■ **Items**
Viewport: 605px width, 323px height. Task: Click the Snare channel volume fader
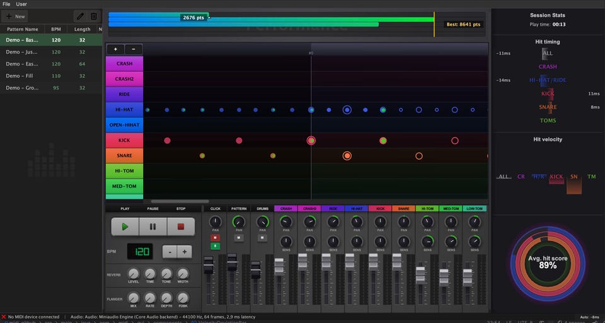tap(397, 261)
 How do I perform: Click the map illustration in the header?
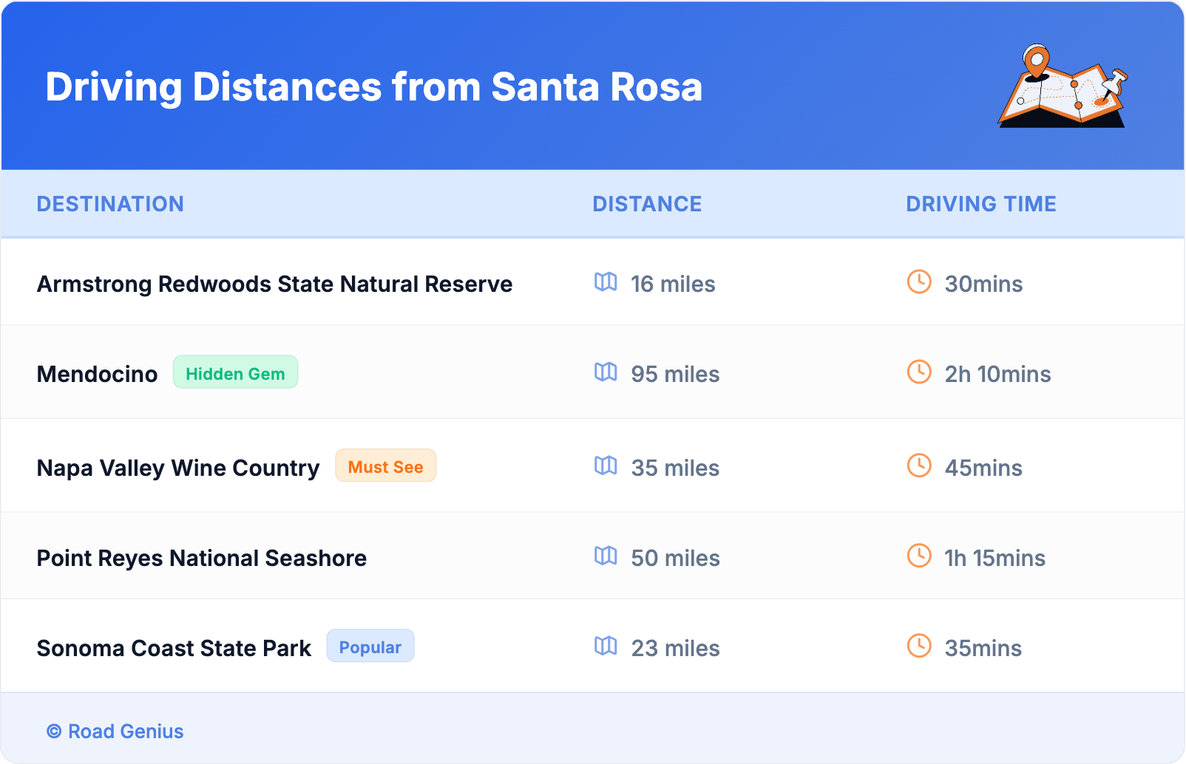(1063, 86)
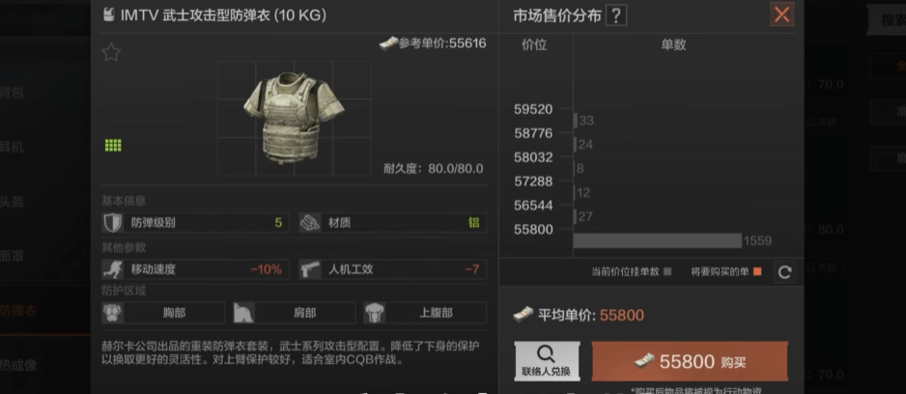The width and height of the screenshot is (906, 394).
Task: Buy the vest for 55800
Action: (690, 361)
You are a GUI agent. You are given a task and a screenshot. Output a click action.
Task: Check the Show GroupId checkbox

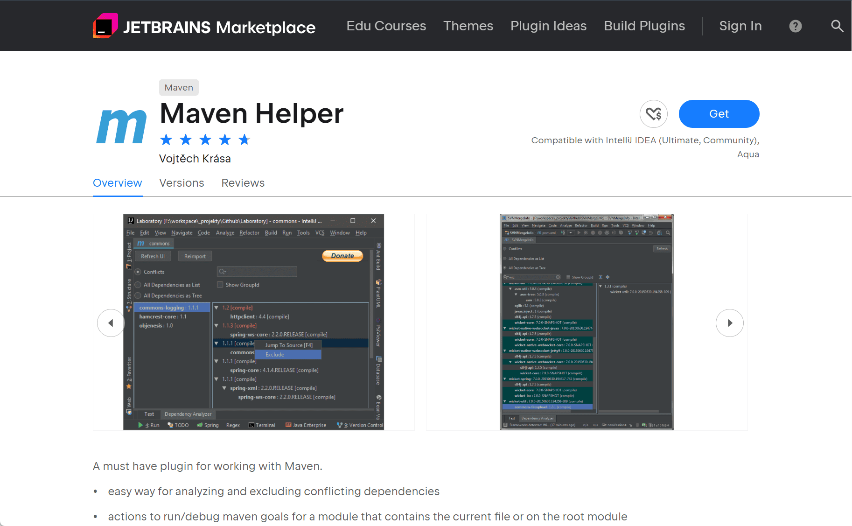pos(220,285)
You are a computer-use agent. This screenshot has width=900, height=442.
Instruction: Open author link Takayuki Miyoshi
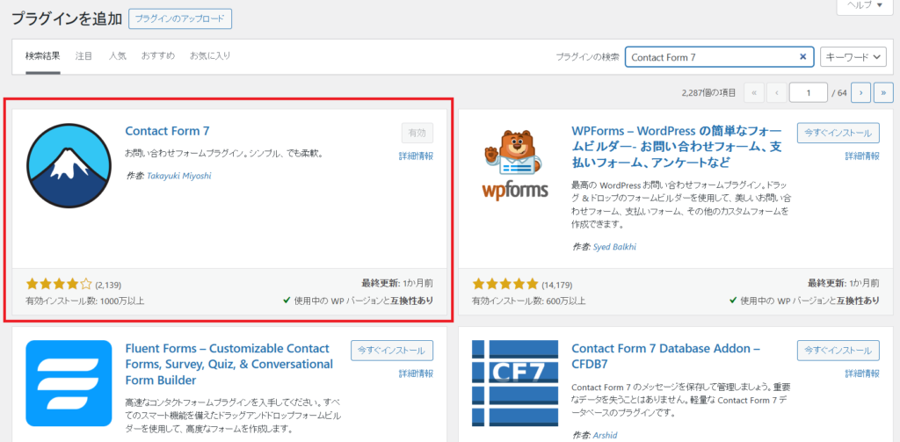pos(179,175)
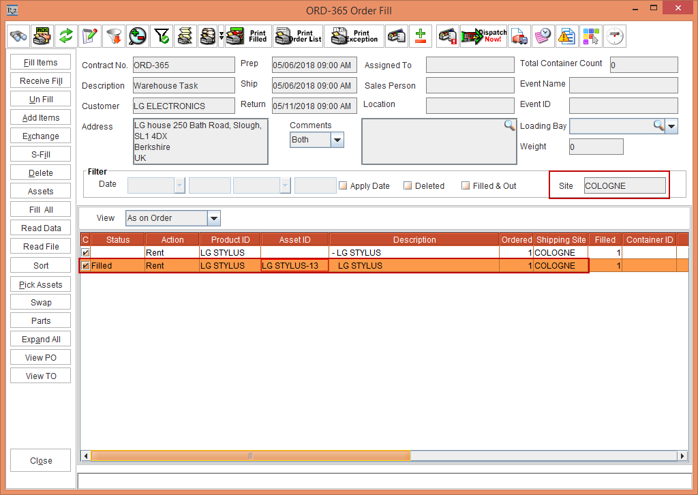The image size is (698, 495).
Task: Click the horizontal scrollbar in the grid
Action: [x=250, y=455]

■ **Work to do**
Return every line of the records above that contains the word "agent".

■ **Exercise result**
You are a GUI agent. You are given a task and a screenshot. Output a click action.
You are a computer-use agent. This screenshot has width=900, height=442.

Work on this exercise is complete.